* SELECTED EXTRACT:
******************************
- Published on Thursday, 08 November 2012 19:30
- Written by Miguel R. Camus / Reporter
SM DEVELOPMENT Corp.
(SMDC), one of the country’s most aggressive builders of residential
condominiums, is turning “conservative” as it takes stock of its rapid
growth in recent years amid uncertainties in the real- estate business,
where some analysts are concerned about a supply-glut in certain market
segments.
Officials of SMDC and
parent firm SM Investments Corp. (SMIC) said the builder has been
taking steps to address unseen risks moving forward in response to
queries during SMIC’s quarterly briefing on Thursday.
“We are realistic with
the situation, we have grown so fast. We will digest what we are
doing,” SM Investments president Harley Sy told reporters when asked
about his view on SMDC’s plans.
“It’s is a natural course—as in any business. We have to anticipate our own aggressiveness,” he added.
For her part, SMDC
president Rosaline Qua said during the briefing that future project
launches are “to be dovetailed with the inventory level.”
“So we are balancing our inventory level from previous launches to current launches,” she said.
******************************
* ROWS:
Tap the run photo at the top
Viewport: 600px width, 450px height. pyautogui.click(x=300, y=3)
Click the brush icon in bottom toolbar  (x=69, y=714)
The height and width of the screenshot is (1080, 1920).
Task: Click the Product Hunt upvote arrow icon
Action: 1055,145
******************************
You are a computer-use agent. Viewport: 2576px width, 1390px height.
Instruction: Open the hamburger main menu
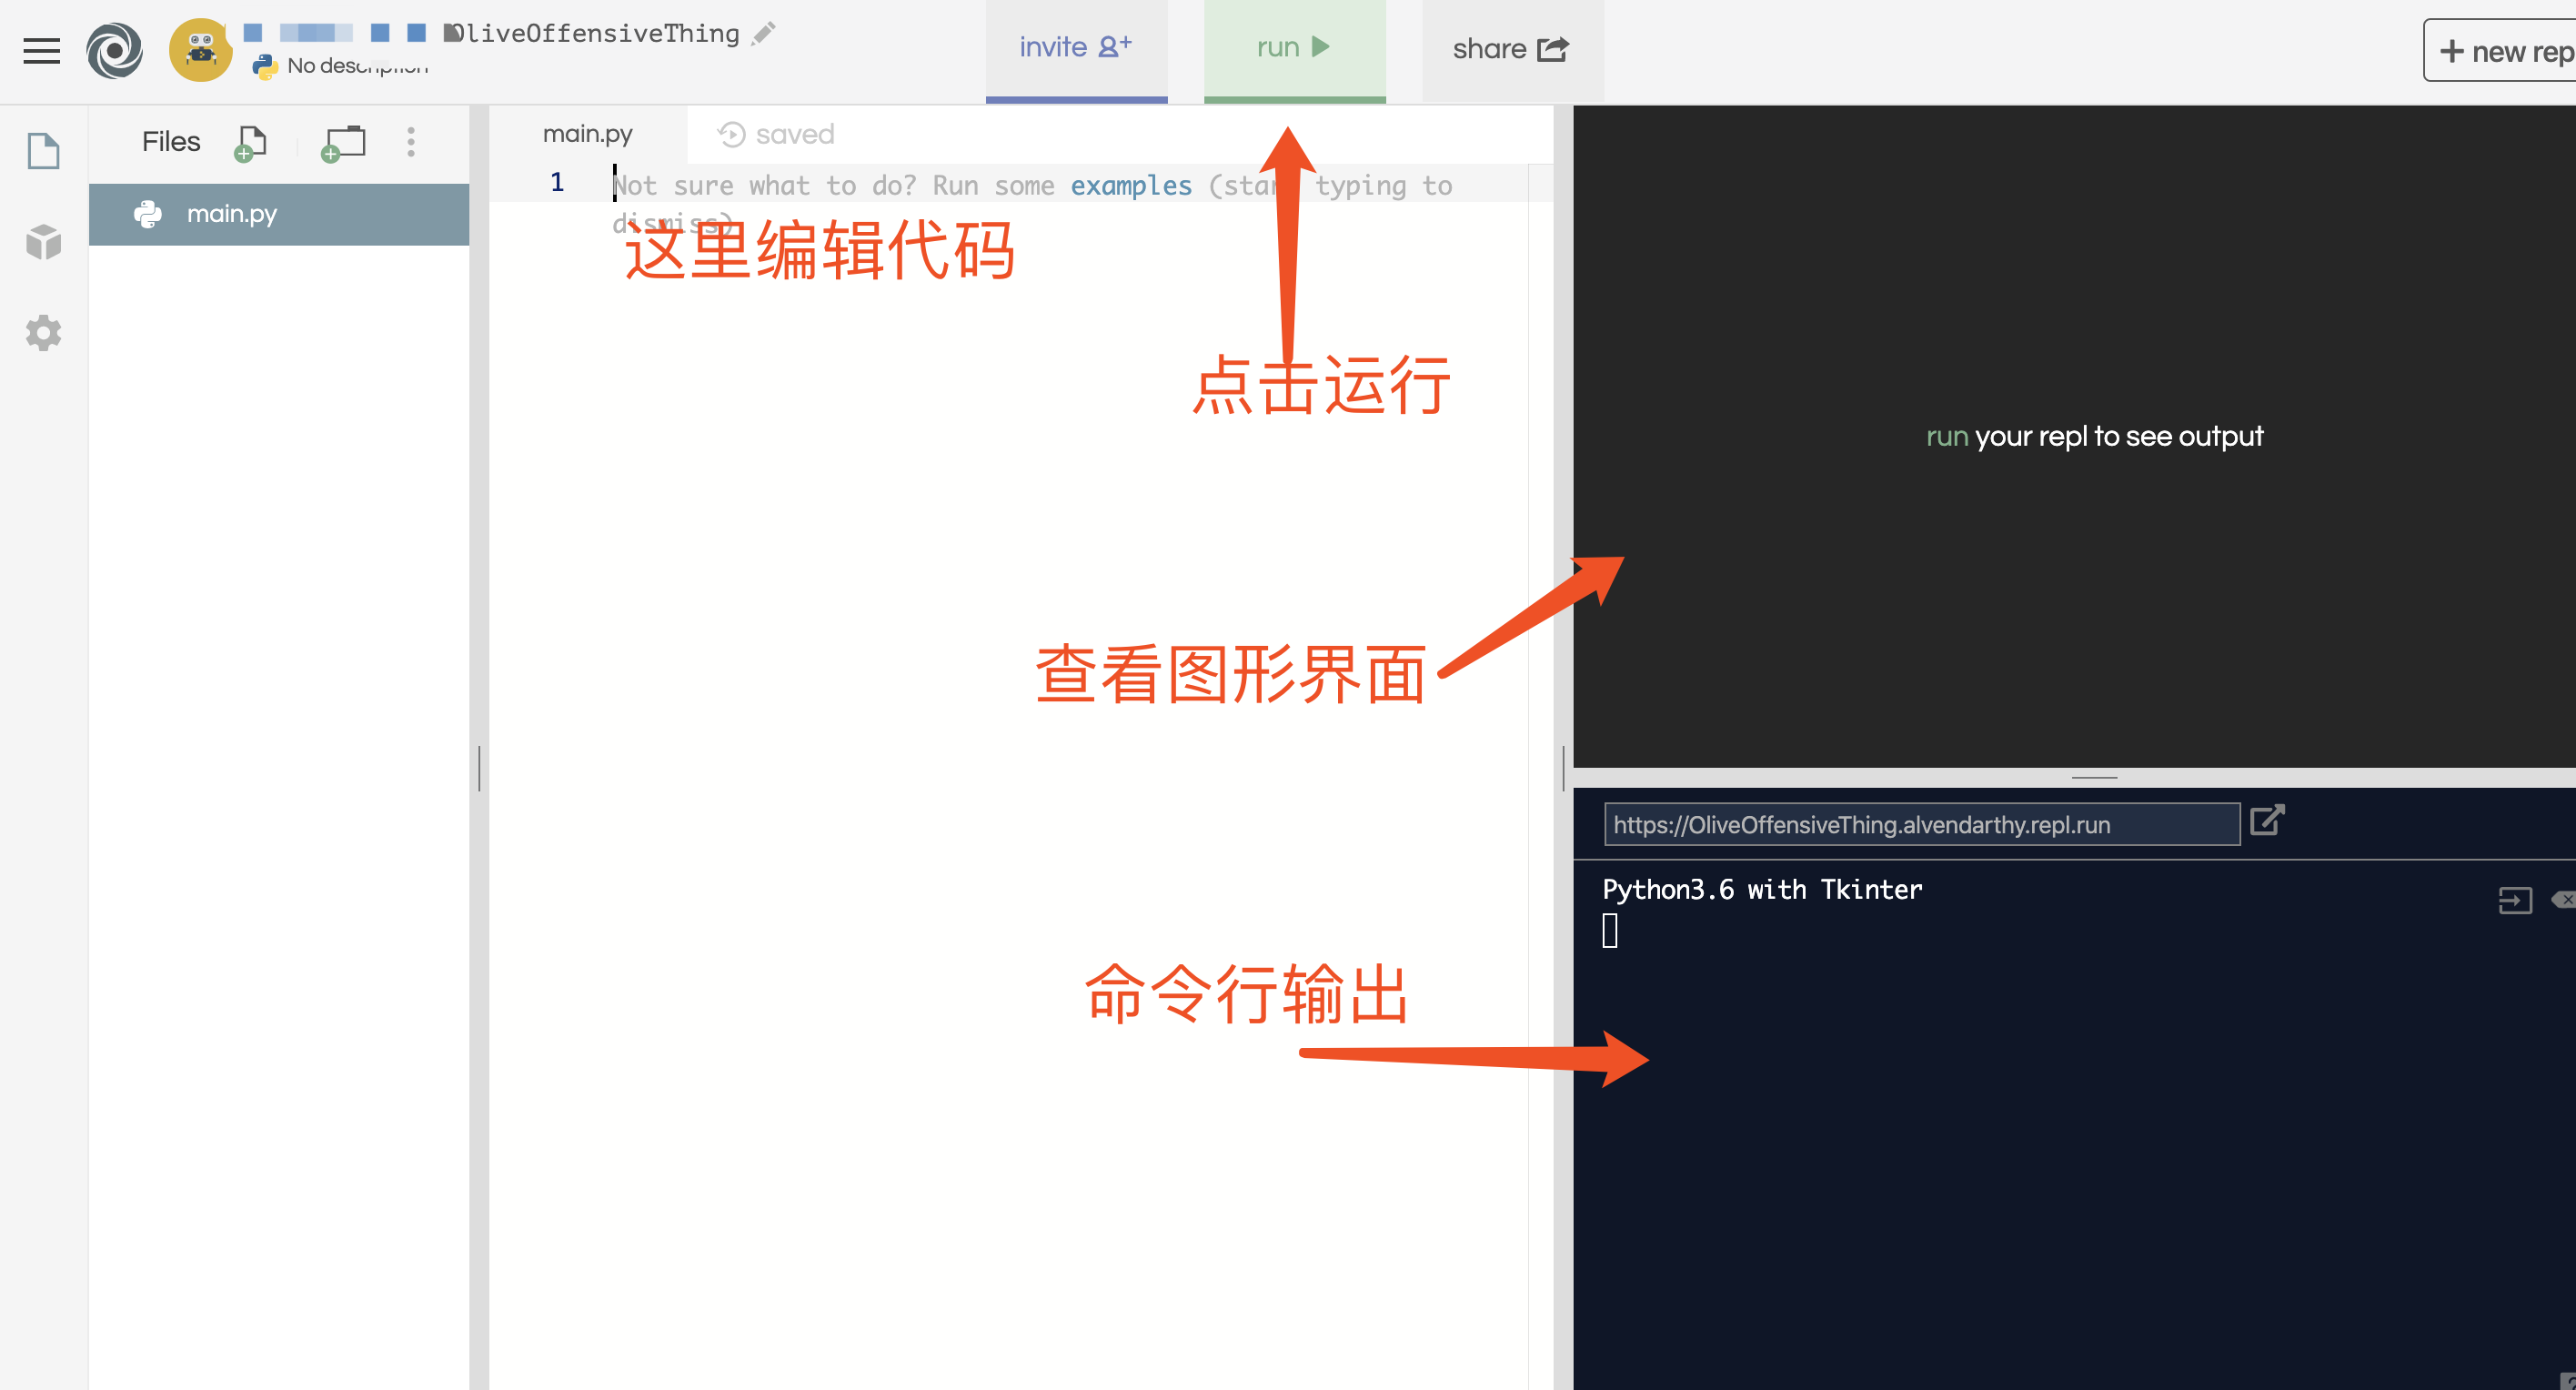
******************************
* DO THIS:
Translate this sentence from the article on SM Development Corp. into Spanish: “So we are balancing our inventory level from previous launches to current launches,” she said.

* RESULT OF THIS TASK:
“Así que estamos equilibrando nuestro nivel de inventario de los lanzamientos anteriores con los lanzamientos actuales”, dijo.